Sharing result reports

Mascot search reports are generated on the fly by the Mascot server. This provides great flexibility, allowing a report to be re-formatted easily. The reports also make extensive use of HTML hyperlinks, allowing you to ‘drill down’ to other views of the data, such as the Protein View or the Peptide View.

However, these same features make it difficult to share the result reports with colleagues or customers who do not have on-line access to the Mascot server. This help page discusses some of the options that are available if you want to share result reports with a third party.

Remember that Mascot security allows you to provide limited or ‘read only’ access to your Mascot Server. This can be the ideal solution for a core service facility. Customers can access the search log, but only see their own searches listed. They can view all the standard reports and exports for their searches, but not run new searches or access search results belonging to users in other groups. For more information, see Chapter 12 of the Setup & Installation manual and the Administration module of the training course.

Mascot Distiller

If Mascot Distiller is not registered, it operates as a free project viewer. Someone can open existing Distiller project files, but cannot modify them or create new ones. You can use Distiller to perform peak picking, submit searches, import the results, and optionally perform quantitation. Then, send the raw file and project file to your colleague, and they can study every aspect of the search and quantitation results without needing online access to the Mascot Server. All stages of Distiller processing can be automated using Mascot Daemon, so this is ideal for large projects, with many raw files.
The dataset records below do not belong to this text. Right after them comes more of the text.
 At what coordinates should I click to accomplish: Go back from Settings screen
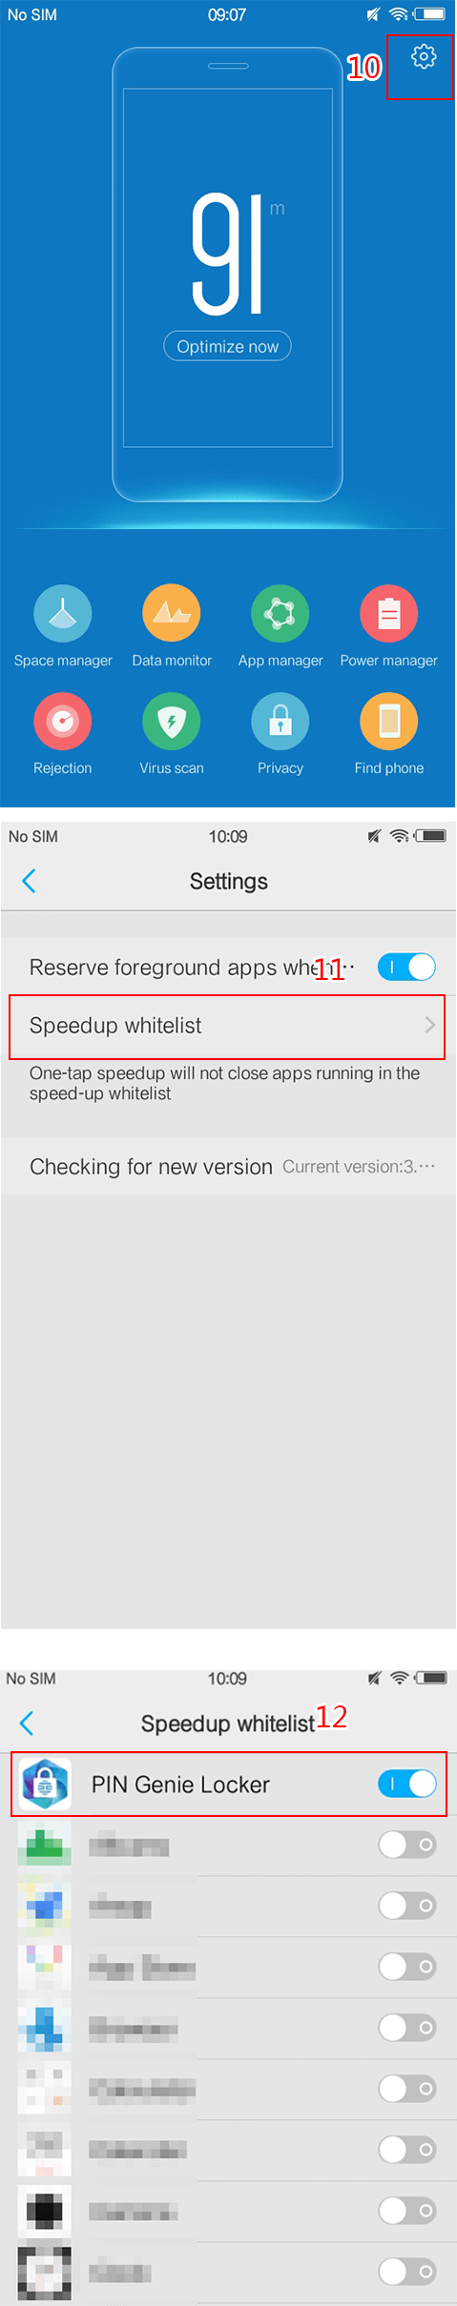click(x=29, y=881)
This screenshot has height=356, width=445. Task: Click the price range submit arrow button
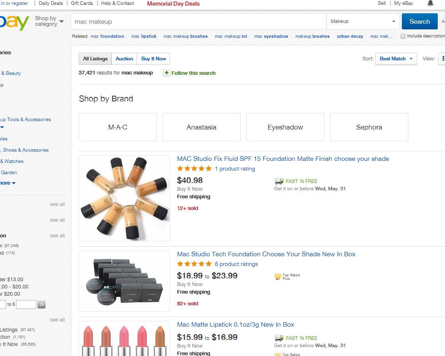(x=42, y=305)
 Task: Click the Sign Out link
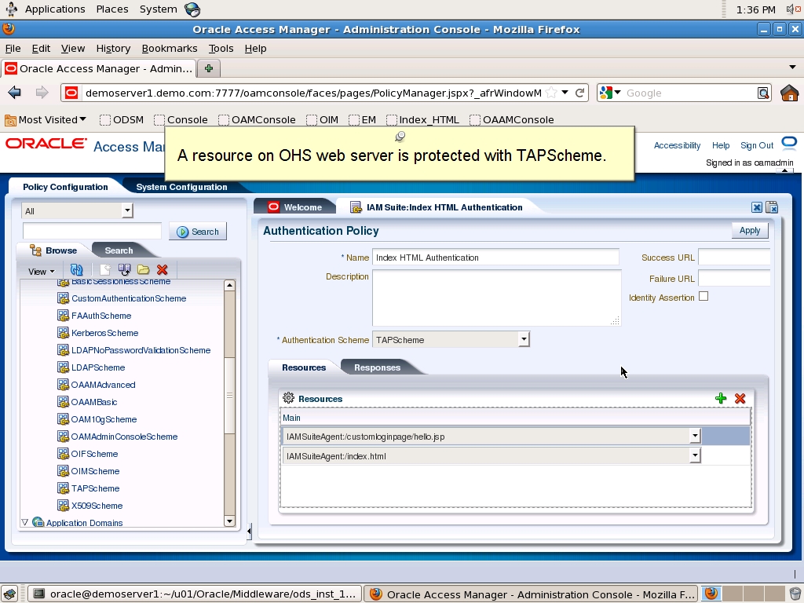click(x=757, y=145)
Saving a report from the web browser

All web browsers allow you to save the current HTML document to a file. Unfortunately, if you save a simple HTML file, you lose linked items, such as the images, which often contain important information. To capture the images, you need one of the newer browsers that have the option to save a "Web page, complete", or similar. In addition to saving the HTML page, this creates a directory, in which all the linked files are saved. This provides an exact off-line copy of the original report. If you want to email this to a colleague, you just need to zip up the relevant files, so as to preserve the directory structure.

Microsoft Internet Explorer, (version 5 and later), provides a means of saving a complete web page to a single file, called a web archive. This is a Multipurpose Internet Mail Extension HTML format file, (MHTML), in which the relative links in the Web page are remapped and the embedded content is included within the .mht file, rather than being saved in a separate directory.

One limitation of MHTML is that many browsers still don’t support viewing of these files, though this is likely to change. A more serious drawback is that it is still just a single level report, and you can’t drill down to other reports by clicking on the hyperlinks.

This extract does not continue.